I went to a presentation a while ago by a friend who is - to my mind at least - a little too interested in right-libertarianism; here, one wants to paraphrase Linda Smith and say if not the oxygen of oxygen, at least the oxygen of academic respectability; a fellow attendee described right-libertarians as the gift that just keeps giving, which I think expresses just the right amount of scorn. Anyway, the friend argues - fairly convincingly to my mind, but that's not really the point - that right-libertarians need the first property-owners to have been individuals for their claims about individual rights to follow, and that all the evidence from anthropology indicates that that's not the case: actually, the first property-owners were almost certainly collectives of various sorts, who then passed over their property to individuals later on.

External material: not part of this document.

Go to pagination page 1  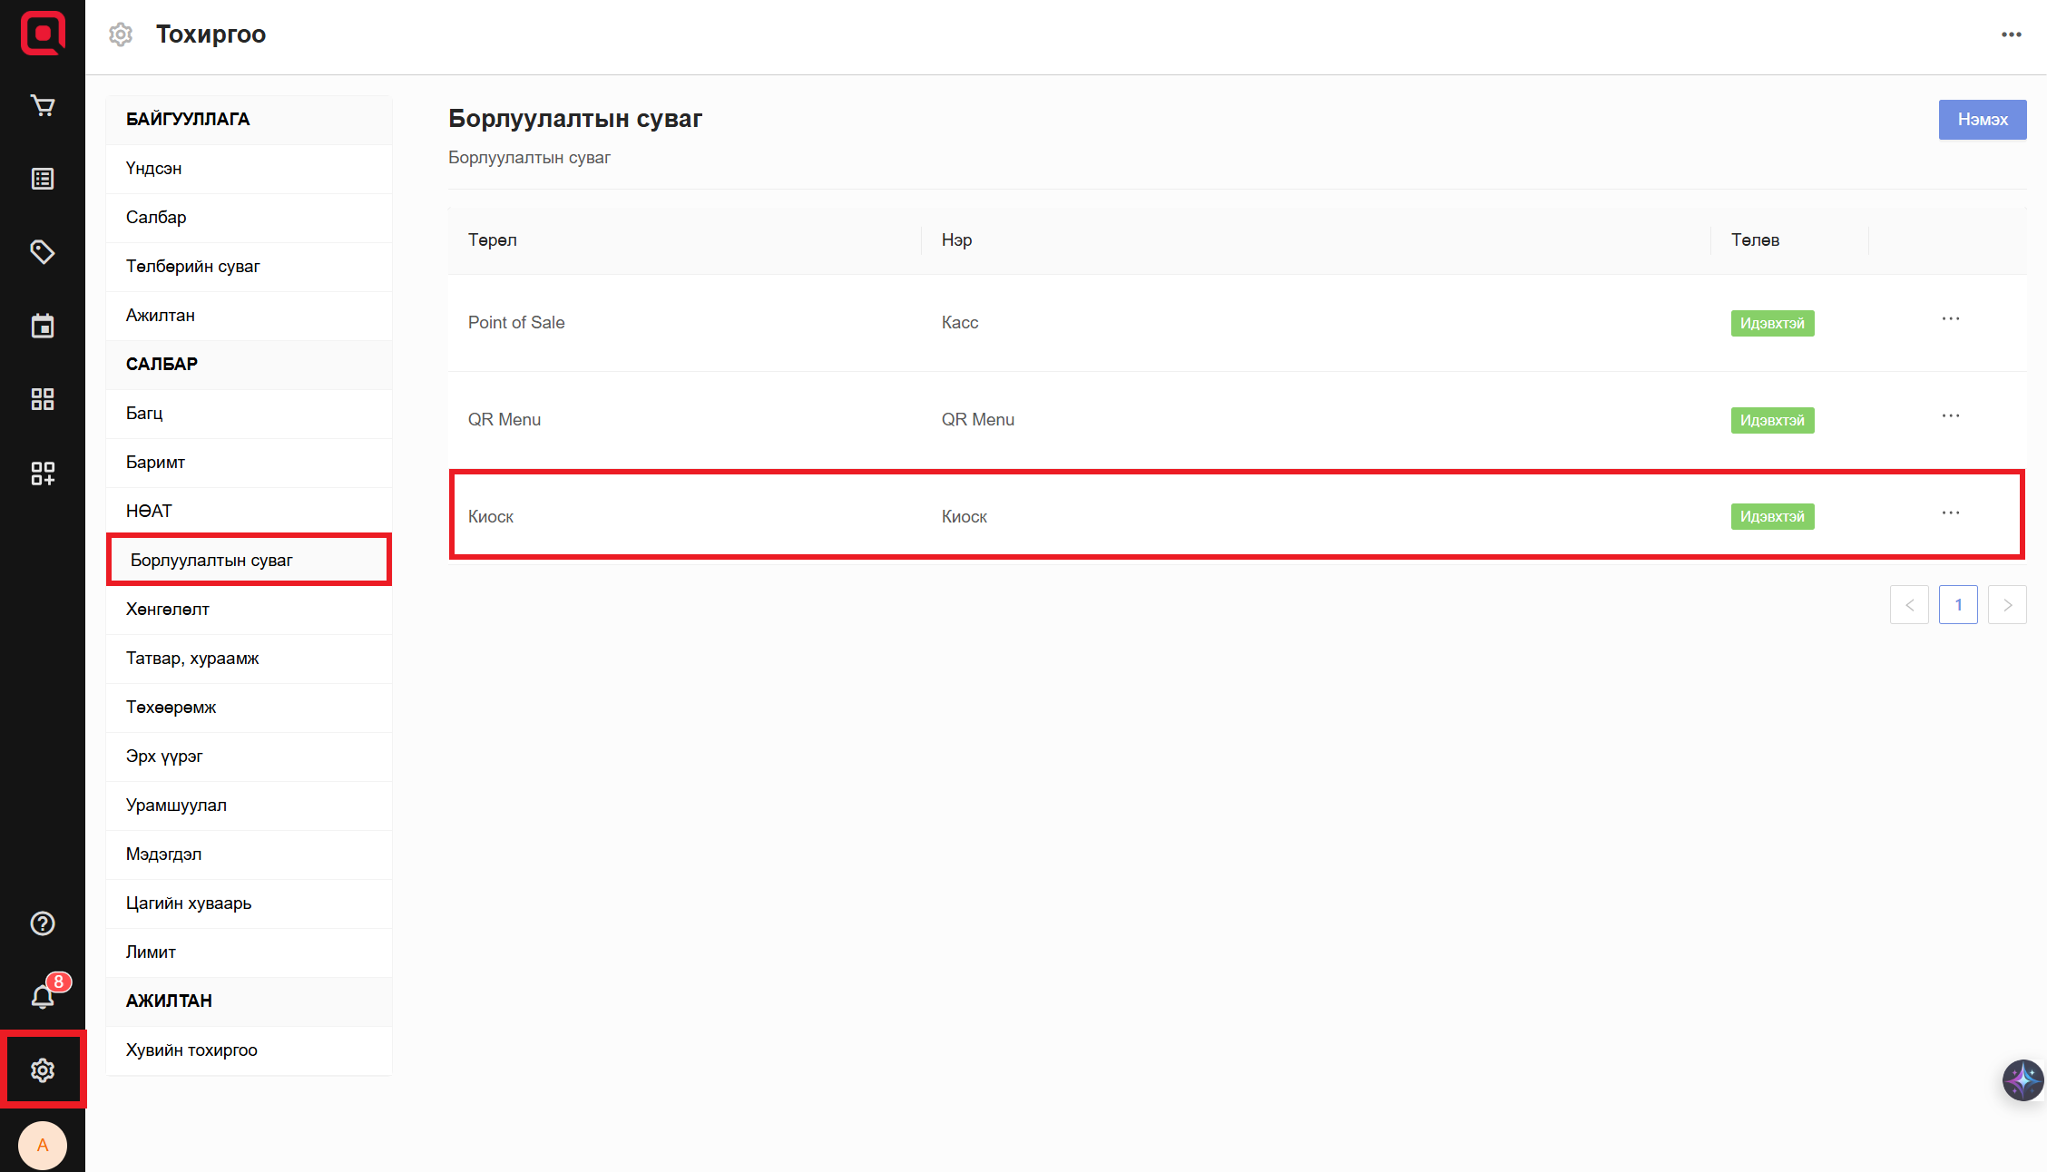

What's interesting about this is that this was well-known to, say, the Scottish Enlightenment, as was pointed out during the presentation, begging the question of how that richer, more humane, understanding of how we go about political philosophy in particular has disappeared. What presumably structural forces have caused us to forget that sort of knowledge? Bernard Williams had a view about this, contrasting the "intense moralism of much American political and indeed legal theory" with what he thought was its predictable counterpart, a concentration in American political science on "the coordination of private or group interests": "a Manichean dualism of soul and body, high-mindedness and the pork barrel... [where]... the existence of each explains how anyone could have accepted the other". He goes on to contrast that combination of piety and sordidness with a view in which conflict is central but contained; where what a political decision announces is not that someone is wrong, but "that they have lost", where of course that implies acceptance of some rules under which they lose.
Predictably, I find that view congenial, if wrong in its reading of Rawls. Whether it's generalizable I'm not sure. I tend to think so, although I've no real evidence to base that claim on. It seems to me that just as idealism lives under the shadow of Tamanay Hall and vice versa, the colonization of the social sciences in general by various forms of physics envy, with economics typically in the vanguard of this assault, will similarly generate attempts in philosophy to both distance oneself from and approximate those degrees of precision through abstraction. If that's true though, then it could well be the driving force explaining philosophers' apparent comparative failure at the grant stage and the general hostility of both humanists and social scientists to philosophers: social scientists because after all, philosophers end up behaving like their poor cousins, faffing about ineffectually with third-hand pieces of maths and no real sense of life as lived, and humanists because, really, they'd like them to be talking about actual people. Rudeness doesn't come into it: it's that they're not doing what they're supposed to be doing; illuminating, through careful conceptual analysis, the conditions of life as we have to live it without in doing so destroying the possibility of it. Eh; of course, that's over-general and, more, unkind, bitter. There'll always be exceptions; what's important though, is whether they are exceptions.